CICS® provides
the following services, which Java™ programs can access through the JCICS
programming interface. CICS services managers traditionally have the word
“control” in their titles—for example, “terminal control” and “program control”.
You will find these terms used extensively in CICS publications:
- Data management services
- CICS provides:
- Record-level sharing, with integrity, in accessing Virtual Storage Access
Method (VSAM) datasets. CICS logs activity to support:
- Data backout (in the case of transaction or system failure)
- Forward recovery (in the case of media failure)
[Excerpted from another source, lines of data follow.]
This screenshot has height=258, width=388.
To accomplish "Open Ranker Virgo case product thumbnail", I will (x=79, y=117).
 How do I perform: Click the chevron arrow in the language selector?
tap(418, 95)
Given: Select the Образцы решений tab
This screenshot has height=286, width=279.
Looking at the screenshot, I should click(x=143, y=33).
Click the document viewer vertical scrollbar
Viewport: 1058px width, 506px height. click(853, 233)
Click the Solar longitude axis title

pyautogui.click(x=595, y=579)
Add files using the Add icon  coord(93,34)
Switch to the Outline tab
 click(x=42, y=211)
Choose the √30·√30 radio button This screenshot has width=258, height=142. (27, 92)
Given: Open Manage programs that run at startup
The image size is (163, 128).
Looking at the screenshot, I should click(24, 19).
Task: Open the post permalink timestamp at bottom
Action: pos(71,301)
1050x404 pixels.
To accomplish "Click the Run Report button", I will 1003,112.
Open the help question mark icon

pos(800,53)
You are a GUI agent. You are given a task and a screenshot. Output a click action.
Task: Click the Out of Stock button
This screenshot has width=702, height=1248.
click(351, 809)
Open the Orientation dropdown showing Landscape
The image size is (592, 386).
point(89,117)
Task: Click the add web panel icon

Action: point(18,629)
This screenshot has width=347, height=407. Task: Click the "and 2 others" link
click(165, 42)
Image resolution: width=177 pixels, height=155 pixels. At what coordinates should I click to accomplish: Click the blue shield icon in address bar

Management of VSAM data is provided by CICS File Control. CICS
also implements two proprietary file structures, and provides commands to
manipulate them:
- Temporary Storage
- Temporary storage (TS) is a means of making data readily available to
multiple transactions. Data is kept in queues, which are created as
required by programs. Queues can be accessed sequentially or by item number.
Temporary storage queues can reside in main memory, or be written to a
storage device.
A temporary storage queue can be thought of as a named
scratch-pad.
- Transient Data
- Transient data (TD) is also available to multiple transactions, and is
kept in queues. However, unlike TS queues, TD queues must be predefined and
can only be read sequentially. Each item is removed from the queue when it
is read.
Transient data queues are always written to a dataset. You can
define a transient data queue so that writing a specific number of items to
it acts as a trigger to start a specific transaction. (The triggered transaction
might, for example, process the queue.)
- Access to data in other databases (including DB2®), through interfaces with database products.
- Communications services
- CICS provides commands that give access to a wide range of terminals—displays,
printers, and workstations—using SNA and TCP/IP protocols. Management of SNA
and TCP/IP networks is provided by CICS terminal control.
You can
write programs that use Advanced Program-to-Program Communication (APPC) commands
to start and communicate with other programs in remote systems, using SNA
protocols. CICS APPC implements the peer-to-peer distributed application model.
CICS
also provides an Object Request Broker (ORB) to implement the inbound and
outbound IIOP protocols defined by the Common Object Request Broker Architecture
(CORBA). The ORB supports requests to execute Java stateless objects and enterprise
beans.
The following CICS proprietary communications services are provided:
- Function shipping
- Program requests to access resources (files, queues, and programs) that
are defined as existing on remote CICS regions are automatically routed by
CICS to the owning region.
- Distributed program link (DPL)
- Program-link requests for a program defined as existing on a remote CICS
region are automatically routed to the owning region. CICS provides commands
to maintain the integrity of the distributed application.
- Asynchronous processing
- CICS provides commands to allow a program to start another transaction
in the same, or in a remote, CICS region and optionally pass data to it. The
new transaction is scheduled independently, in a new task. This function is
similar to the fork operation provided by other software products.
- Transaction routing
- Requests to run transactions that are defined as existing on remote CICS
regions are automatically routed to the owning region. Responses to the end-user
are routed back to the region that received the request.
- Unit of work services
- When CICS creates a new task to run a transaction, a new unit of work
(UOW) is started automatically. (Thus CICS does not provide a BEGIN command,
because one is not required.) CICS transactions are always executed in-transaction.
CICS provides a SYNCPOINT command to commit or roll back recoverable work
done. When the syncpoint completes, CICS automatically starts another unit
of work. If you terminate your program without issuing a SYNCPOINT command,
CICS takes an implicit syncpoint and attempts to commit the transaction.
The
scope of the commit includes all CICS resources that have been defined as
recoverable, and any other resource managers that have registered an interest
through interfaces provided by CICS.
If you write enterprise beans
using transaction services provided by commands defined by the Java Transaction
Service (JTS), these commands (including BEGIN) are mapped by CICS to its
unit of work services.
- Program services
- CICS provides commands that enable a program to link or transfer control
to another program, and return.
- Diagnostic services
- CICS provides commands that enable you to trace programs and produce dumps.
- Other services
- CICS provides other services, such as journaling, timer, and storage management,
that are not available through the JCICS interface. These are described in
the CICS Application Programming Guide.